Activity:
Nothing outside the range is wanted. Repeat exactly the lines below from the one with "Privacy (32, 126)" through the one with "live (214, 162)".

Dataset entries
☆ ☆ ☆ ☆
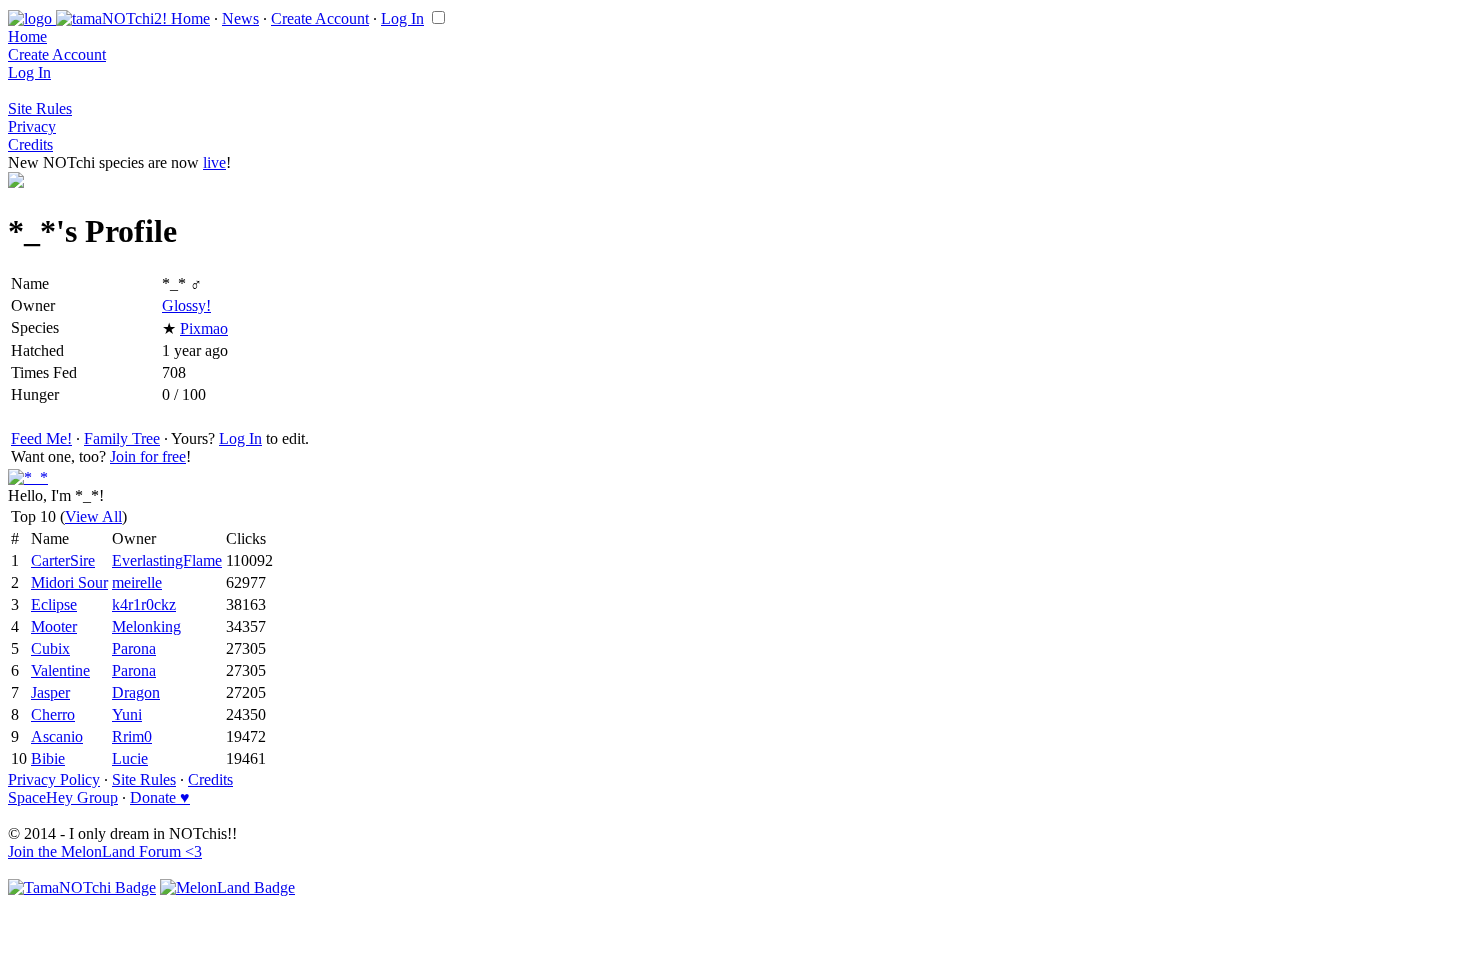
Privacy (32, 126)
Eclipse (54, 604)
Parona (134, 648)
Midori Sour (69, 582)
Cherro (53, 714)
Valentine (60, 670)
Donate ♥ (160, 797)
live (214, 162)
☆ ☆ ☆ ☆
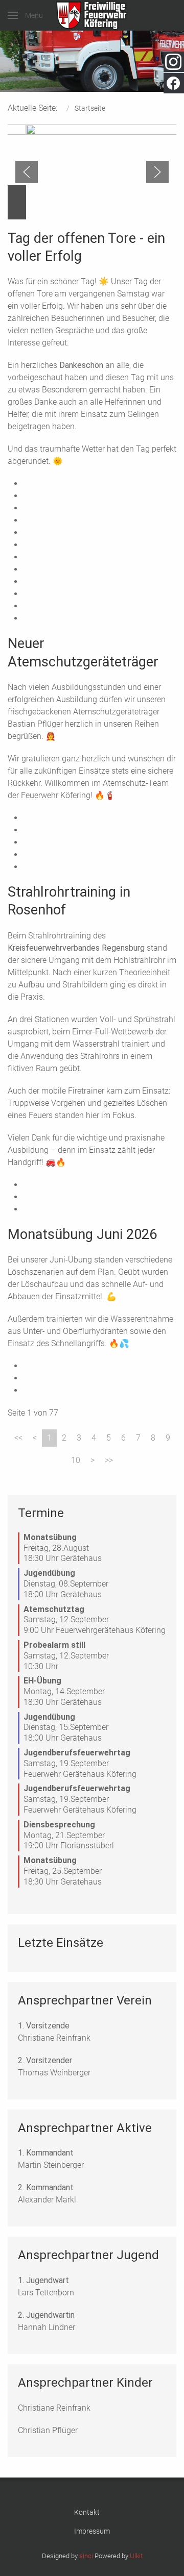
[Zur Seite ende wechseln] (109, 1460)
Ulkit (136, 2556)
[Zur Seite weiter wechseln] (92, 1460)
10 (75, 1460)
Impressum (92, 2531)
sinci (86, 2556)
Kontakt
☆ ☆ ☆ ☆
Exercise solution:
Privacy (32, 126)
Eclipse (54, 604)
Parona (134, 648)
Midori Sour (69, 582)
Cherro (53, 714)
Valentine (60, 670)
Donate ♥ (160, 797)
live (214, 162)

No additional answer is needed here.